Sicurezza informatica: le sfide per l’Europa e l’Italia

(EPA/RITCHIE B. TONGO)

Nel 2020 i crimini informatici in Italia sono aumentati del 33%, ha spiegato la ministra Lamorgese durante il webinar organizzato dal Parlamento europeo in Italia.

La pandemia ha messo in evidenza le vulnerabilità dell’Unione europea, anche in materia di sicurezza informatica. Nel dicembre 2020 anche l’Agenzia europea dei medicinali ha dichiarato di essere stata oggetto di un attacco.

Le istituzioni e i sistemi informatici dell’Unione europea subiscono attacchi informatici da parte di entità autonome e entità governative quasi tutti i giorni. Per contrastare questo fenomeno l’Europa deve raggiungere un livello adeguato di sicurezza in tutti i Paesi.

“Servono reti di centri operativi, unità informatiche comuni, standard di sicurezza. Il Parlamento europeo ha sempre chiesto misure forti a livello europeo per contrastare queste minacce”, ha dichiarato il presidente del Parlamento europeo David Sassoli, intervenendo al webinar organizzato dalla Rappresentanza italiana su La nuova strategia europea per rafforzare la sicurezza informatica”.

Lo scorso dicembre la Commissione europea ha lanciato una nuova strategia per la cybersicurezza che prevede tra le altre cose la creazione di una rete di centri operativi di sicurezza in tutta l’Ue, alimentati da intelligenza artificiale (AI), che costituirà un vero e proprio “scudo di sicurezza informatica” per l’Unione.

In Italia investimento da 600 milioni 

“L’Italia è tra i primi Paesi membri che credono nella necessità di conseguire il più ampio livello di resilienza delle reti e dei sistemi informatici in un livello di cooperazione”, ha sottolineato al ministra dell’Interno Luciana Lamorgese. Nel 2020 i crimini informatici sono aumentati del 33% e gli attacchi cibernetici sono più che raddoppiati rispetto all’anno precedente.

“La tutela della sicurezza informatica non deve entrare in contrasto con le libertà e i diritti garantiti dalla costituzione e il  diritto alla tutela della propria sfera privata e dei dati personali” bisogna “perseguire i crimini garantendo nello stesso tempo la tutela dei dati personali dei cittadini e su questo non si può fare alcun passo indietro, è un lavoro complesso che deve essere sempre accompagnato da una serie di garanzie, limitando l’intromissione nella sfera privata”, ha aggiunto Lamorgese.

Per prevenire gli attacchi lo scorso 26 aprile, in Italia, è stato inaugurato il Cyber security operations centre presso l’ufficio di protezione dati della Direzione centrale della polizia criminale. “Il piano nazionale di ripresa e resilienza destina oltre 600 milioni di euro alla cybersecurity”, ha ricordato il sottosegretario alla Difesa Giorgio Mulé.

Con le risorse del Next Generation Eu verrà potenziata la capacità di risposta dei nuclei operativi per la sicurezza informatica e verrà realizzata una struttura cloud per snellire le procedure.

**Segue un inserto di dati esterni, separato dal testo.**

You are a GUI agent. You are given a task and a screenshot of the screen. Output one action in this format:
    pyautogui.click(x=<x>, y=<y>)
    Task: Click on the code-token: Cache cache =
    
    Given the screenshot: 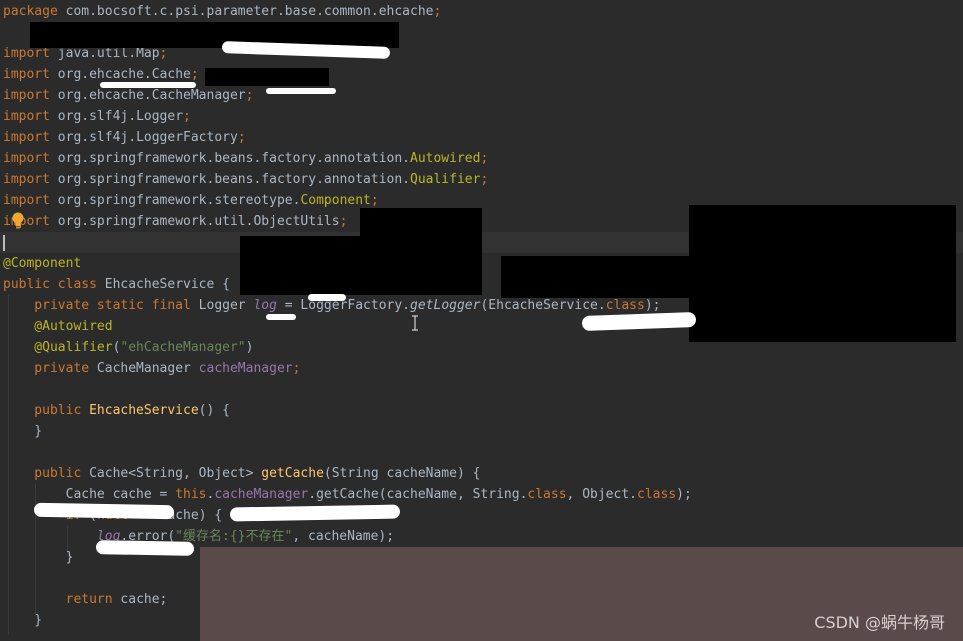 What is the action you would take?
    pyautogui.click(x=90, y=494)
    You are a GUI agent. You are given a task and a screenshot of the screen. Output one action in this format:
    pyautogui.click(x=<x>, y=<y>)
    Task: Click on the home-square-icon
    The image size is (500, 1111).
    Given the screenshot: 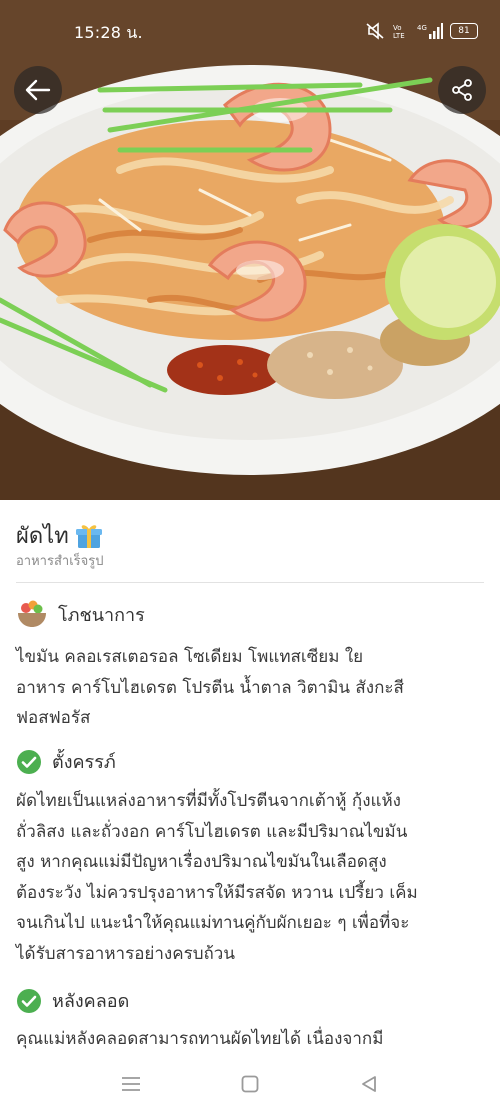 What is the action you would take?
    pyautogui.click(x=250, y=1084)
    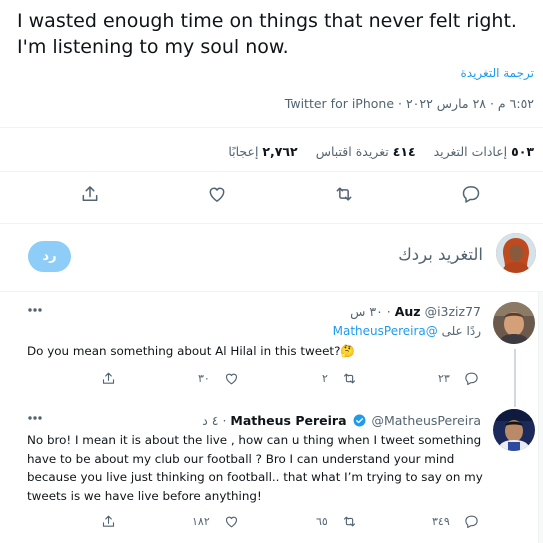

Dall’Ue un miliardo per i centri nazionali 

L’Ue finanzierà per circa 1 miliardo di euro i centri operativi nazionali della cybersecurity a cui andranno le migliori tecnologie come l’Intelligenza artificiale, i Big Data, e le migliori tecnologie per prevenire a gestire e migliorare l’ecosistema. Nell’ambito della strategia europea per la cybersecurity, l’Unione europea ha creato un centro europeo per la sicurezza che sarà collegato a tutta una serie di centri nazionali che lavoreranno insieme.

“Qualunque dispositivo è connesso e in futuro lo sarà ancora di più. Dai mezzi pubblici ai reparti di terapia intensiva degli ospedali. Quindi un attacco informatico colpisce singolarmente le aziende o le persone ma ha effetti sistemici. Questo è quello che dobbiamo prevenire”, ha sottolineato Roberto Viola, direttore generale della DG Connect della Commissione europea.”L’Europa deve marciare unita, avere le stesse competenze e la stessa capacità di reazione in tutti i Paesi”.

La prima dimensione su cui intervenire è quella delle regole. Un altro grande cambiamento è quello legato alla responsabilità delle aziende. Ci devono essere sanzioni efficaci se le aziende sono distratte. L’altro elemento fondamentale della nuova direttiva Ue è avere una comunità che conosca i rischi, perché solo insieme si superano i problemi. Le istituzioni a livello nazionale e a livello comunitario devono collaborare e scambiarsi informazioni.